How to choose predictor variables for GLM / GLMM from rather large data set? I have about 80 predictor variables (with some multicollinearity, I assume) and a non-normal count data response variable (n=570) which is arranged into groups (n=34). I need to reduce the number of predictors for the use of GLM and/or GLMM. Ideally, the number for regression model in this case would be about 4 or 5 predictor variables.
Spearman's correlation, linear or curvilinear trend line in excel would be an easy way (for me as a student) for looking the most obvious predictors, but I think I need to do that for each group separately, and that obviously will result in a large number of coefficients. Is it appropriate to use the highest correlation coefficient average to "judge" the best predictors for later use? So I would be comparing coefficient averages (got from a single grouped variable) of different variables.
I'm sure there are plenty of better ways to choose the best predictors and feel free to suggest methods. Just to mention every one of those 80 predictors could be important.
 A: This is not going to be straightforward in Excel.  Environments like R, Python, and others have routines to make this part of your workflow, so I'll suggest you consider migrating.  That said, there are several things you can (and should) do.  In no particular order:
1) You can use PCA to extract linear combinations of variables.  Those that are highly correlated are likely to group together, but you lose some interpretability on what those features represent.
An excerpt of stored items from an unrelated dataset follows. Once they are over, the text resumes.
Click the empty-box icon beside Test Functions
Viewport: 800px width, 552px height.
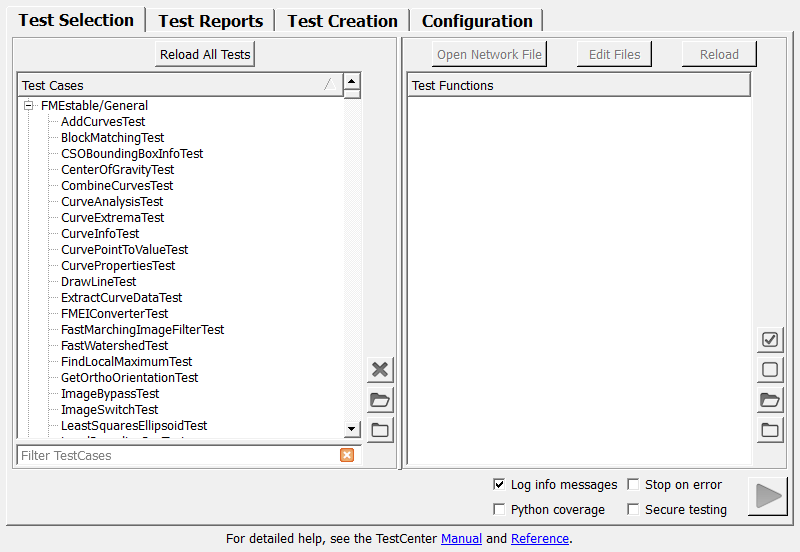coord(770,370)
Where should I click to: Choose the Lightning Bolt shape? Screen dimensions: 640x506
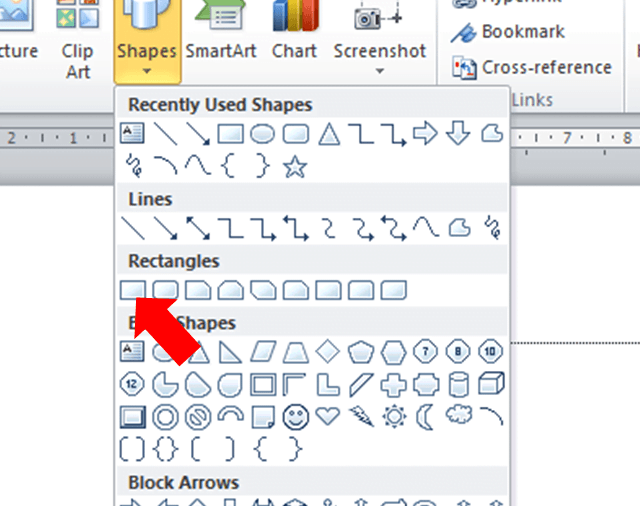pos(359,416)
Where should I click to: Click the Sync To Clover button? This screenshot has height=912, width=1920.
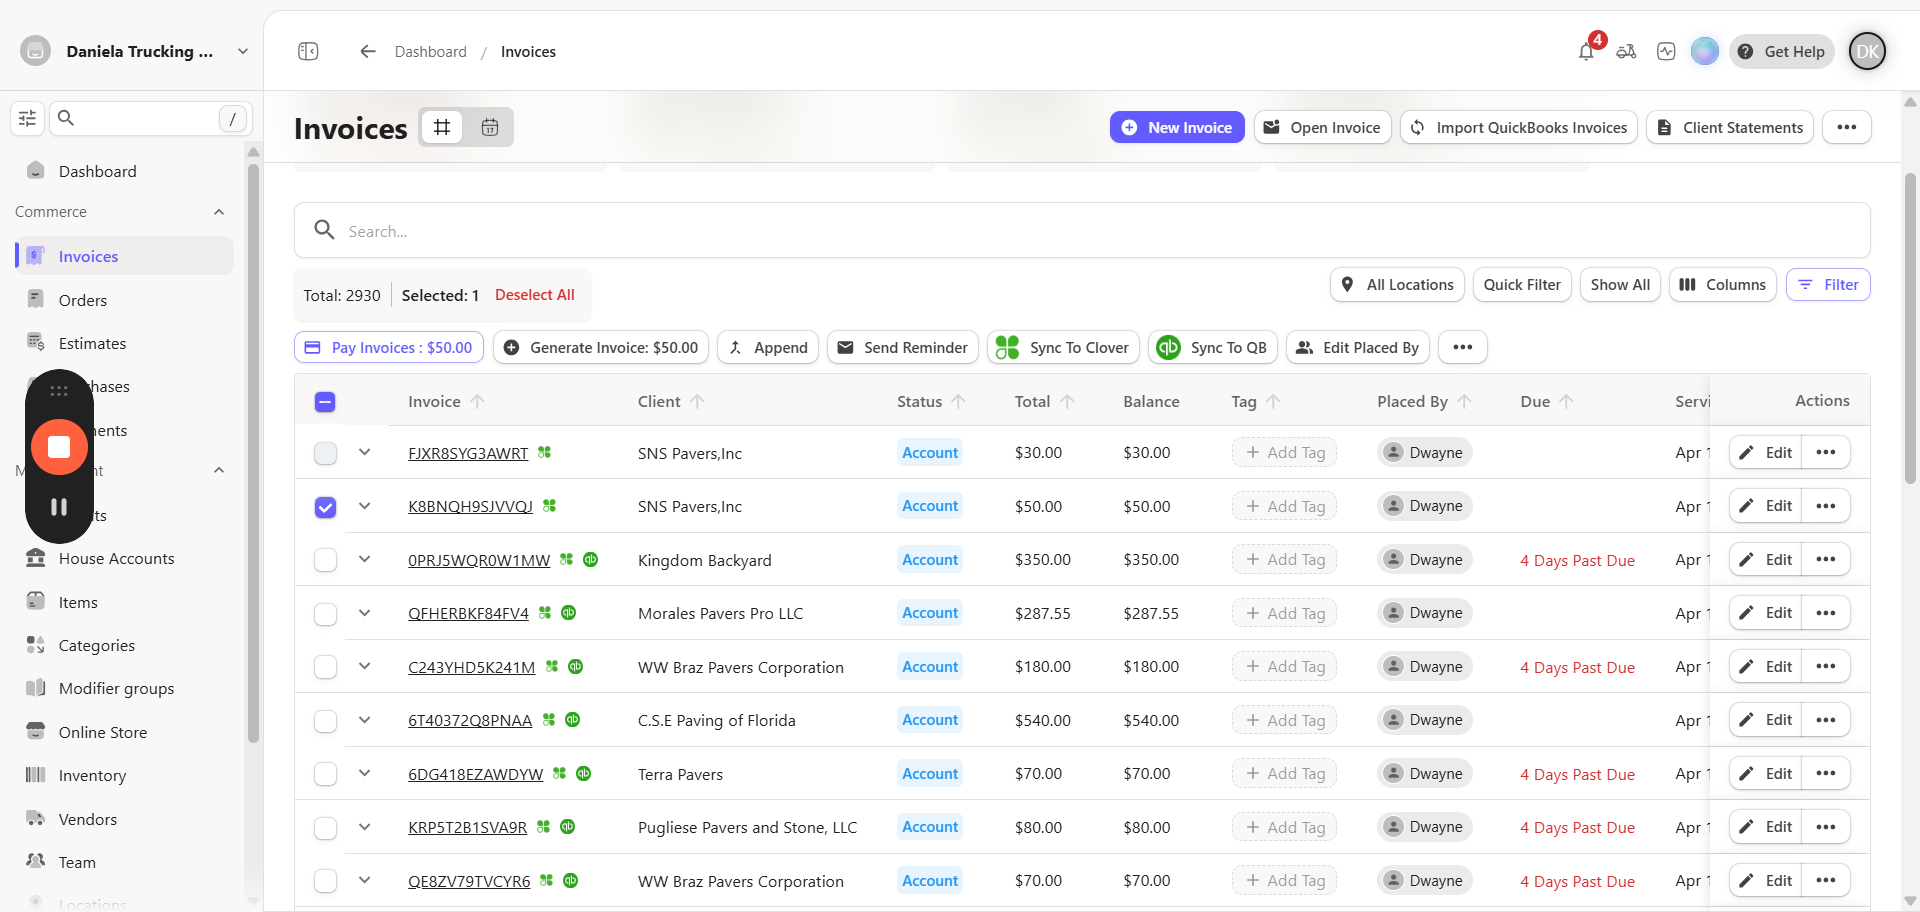(x=1064, y=347)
If your main goal is prediction accuracy, that's probably ok.
2) You can identify variables with very high correlations and remove all but one of them. In the R package 'caret', the function 'findCorrelation' helps identify these and select the best of the set. It is slightly more complicated than 'choose the one with the highest correlation'.
3) Once multicollinearity has been dealt with, you can use regularization to accomplish feature selection and get your feature set down to a manageable size.  Popular approaches include ridge regression, lasso, and (my favorite) the elastic net.